• [EXCERPT TO READ]:
# # # #

Of an age, Heather Murray

River Lines
Elspeth Sandys
Hodder Moa Beckett, $29.95, ISBN 3 4059998 7

Leather Wings
Marilyn Duckworth
Random House Vintage, $24.95, ISBN 1 86941 261 3

Zoology
Sheridan Keith
Penguin, $24.95, ISBN 0 14025281 9

The House Guest
Barbara Anderson
Victoria University Press, $24.95, ISBN 0864732880

Elspeth Sandys’ River Lines is a historical romance in the Nelle M Scanlan Pencarrow tradition. The Duttons are Canterbury gentry who have farmed at Cheyney Grange since the 1870s. Sir Arthur Dutton had the sense to marry money ‑ Lady Margaret, née Ainsley Bower, was perfect in every way ‑ so that the Duttons have consolidated their assets when others had to sell during the depression. Shrewd side investments in a mining company and the Christchurch Coke and Coal Co mean that the family maintains a formidable presence: the town house in Fendalton, a son at Christ’s College and a seat in Parliament.

Young Sarah Dutton at 16 experiences twinges of guilt at the sight of men working in a relief camp for 7/6 (75c) a day, a sum she thinks nothing of spending in a single visit to Ballantyne’s. But her beloved brother, Richard Arthur Cecil Dutton, reminds her that respect should be accorded those who acquire and hang on to money. He is off to Cambridge, ultimately to do his bit as a pilot in World War II. Sarah must struggle on at home against the restraints of family, class and gender (and the unusually strong feelings she harbours for R A C Dutton).

Different in every way from the Duttons are the Byrnes. Pearse O’Connell Byrne won his 500 acres in a ballot in 1907. With few resources save his own strength, he tamed the acres of briar and gorse and prospered, but his single-mindedness demanded great sacrifice from his family. A quick one‑way trip to the river is the only way out for his wife, worn down by her husband’s fanatical desire to succeed and her unrelenting child‑bearing. Their daughter, Deidre May Byme, inherits a disastrous single‑mindedness of her own as the result of her parentage and upbringing: patterns repeating themselves is one of Sandys’ themes. Most of the novel deals with the mixing, merging and diverging of the two family lines, the ebb and flow of family power. Like a river, the two lines continuously connect and separate. A third family, the McLeans of Otago, makes up the complement of characters.

All the favourite themes of the historical romance are here: breaking in the land, the harshness of pioneering, loveless marriages, bastard children seeking their real parents, children rebelling against parents, revenge, coincidence, the rise and fall of dynasties, corruption and disintegration, not to mention the struggle of artists in a utilitarian, philistine society. Elspeth Sandys is generous with plot.

Elspeth Sandys is currently Burns Fellow at Otago University, and her novel, River Lines, has been selected as one of the “Top 20 Titles” for this year’s Listener women’s book festival.

Not selected for this year’s women’s book festival is Marilyn Duckworth’s thirteenth novel, Leather Wings. Duckworth is our most prolific novelist. Her subject matter is the daily lives of women. Yet none of her novels have been selected for attention during any women’s book festival, nor has she ever been invited as a touring speaker. Why is this? Is she not good enough? Are her credentials not quite right? As winner of numerous scholarships, awards and prizes, a former Mansfield Fellow at Menton and a Fulbright Visiting Writer, as well as holder of fellowships at Victoria University and in Scotland and as a very fine novelist over 30 years, Duckworth’s credentials look impressive and one would imagine that in any group being selected on merit Duckworth would be there with bells on. But to glance through previous lists of highlighted books is to suspect that literary merit is not the sole requirement and that other forces ‑ perhaps commercial, perhaps political ‑ are at work in determining who is chosen. Since Duckworth is in the middle of a particularly productive period ‑ three novels and one novella in the last three years ‑ and since she is currently Frank Sargeson Fellow in Auckland, she might have expected to be included this year. To leave her out again is perverse.

# # # #

• [MATERIAL SHOWN]:

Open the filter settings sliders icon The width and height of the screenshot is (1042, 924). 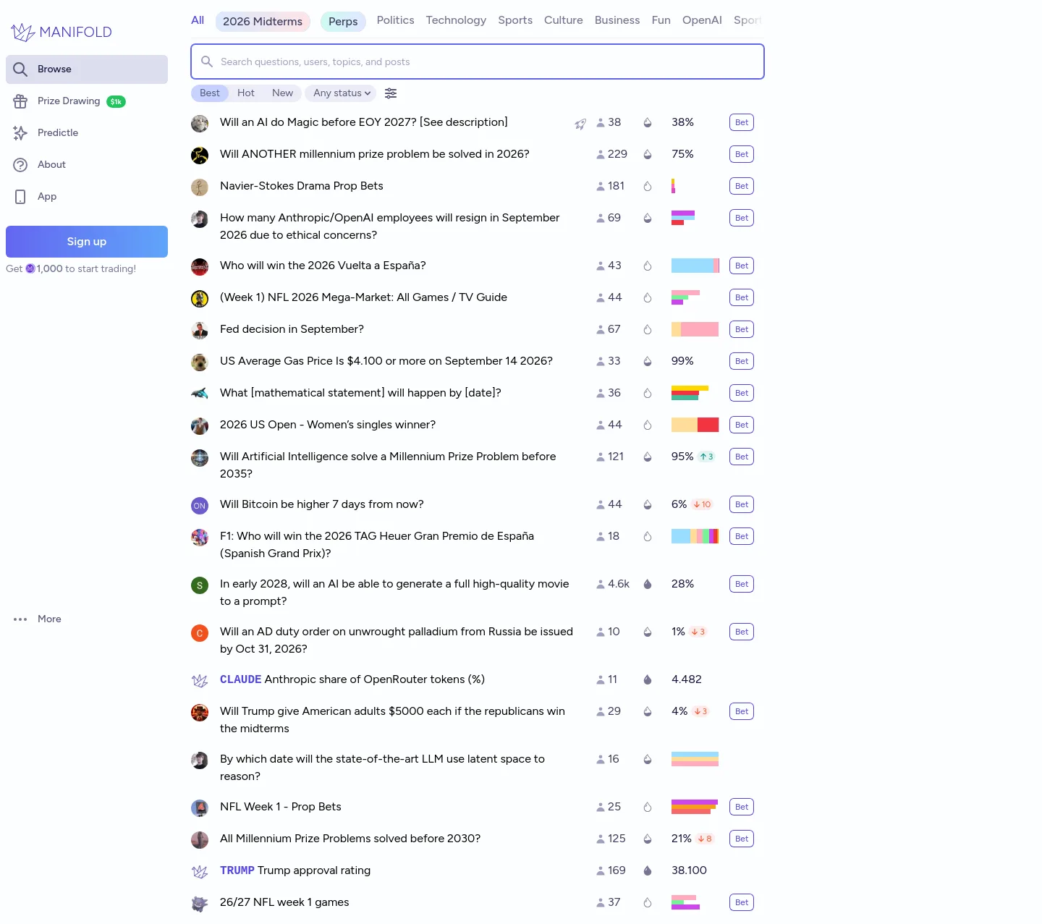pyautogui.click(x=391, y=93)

# # # #

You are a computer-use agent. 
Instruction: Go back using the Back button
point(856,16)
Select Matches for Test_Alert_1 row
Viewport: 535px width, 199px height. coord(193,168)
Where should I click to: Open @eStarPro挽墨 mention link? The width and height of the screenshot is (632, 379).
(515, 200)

# # # #

• [WORK INSTRUCTIONS]:
Continue the book review covering River Lines and Leather Wings, starting right after its last sentence above the items.

• [TASK RESPONSE]:
If it is true that we all have within us the makings of one or two novels, then Marilyn Duckworth has moved well beyond her store of life’s experience into the realm of genuine creativity. The starting point for Leather Wings (according to a press release) was Duckworth’s interest in addiction and in the thought that people are lucky if the thing to which they are addicted is socially acceptable, such as chocolate or conventional sex. What if a person is irresistibly drawn to something that society finds repulsive? Such as a man’s attraction to small girls? Enter Wallace, the Rawleighs door‑to‑door salesman, unloved by his mother and departed father, a few shillings short of the pound, but bright enough to recognise and try to resist the “devil” driving him:

Devils are undoers: they do evil well but good things only badly. It all starts coming undone, unravelling. When I left school I wanted a “good” job more than anything in the world (well, almost anything; not more than that), but good jobs kept letting me go, like something weak and slippery … Not quite unemployable, however. Today I am in employment, my own man.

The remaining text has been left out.